Cummings said the BLM's failure to consider fracking shows the Obama administration prioritizes fossil fuel exploration over the environment and public health.

"BLM is an agency that institutionally believes its job is to provide land for oil companies," Cummings said. "At least in California, BLM is wholly controlled by the oil industry. ... Hopefully this ruling will result in the agency putting the brakes on things."

As fracking has grown more popular, environmentalists and residents have intensified concerns about the practice's impact on natural resources. New fracking techniques and breakthroughs in horizontal drilling have opened an underground ocean of oil and natural gas deposits that were previously too expensive for energy producers to tap.

A recent study by the University of Southern California found that exploiting the resources of the Monterey Shale could boost California's economy by 14.3 percent and create hundreds of thousands of jobs in the state.
BLM officials declined to comment on the ruling, saying they were reviewing it.

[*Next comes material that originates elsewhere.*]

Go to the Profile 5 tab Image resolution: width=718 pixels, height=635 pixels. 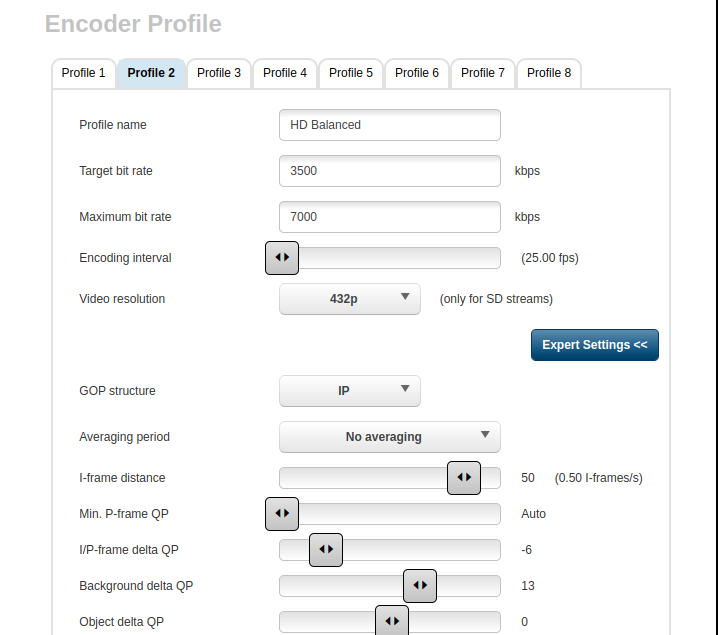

Grewal declined to invalidate the leases outright. Still, the ruling likely will mean that all energy exploration will cease until a new environmental impact study is completed to more carefully consider fracking.

Since the 2011 lease auction, BLM has held a number of similar events, including a high-profile auction late last year in which energy companies gobbled up the mineral rights to 18,000 acres of land in Monterey, San Benito and Fresno counties. It remains unclear as to how this ruling will affect those sales.

A report issued by Democratic members of the U.S. House of Representatives found that, from 2005 to 2009, energy firms used 29 known or suspected carcinogens in fracking fluid -- the substance they inject under high pressure into the ground to fracture rock formations.

Recent months have seen attempts, at both the regulatory and legislative levels, to put controls on fracking in California.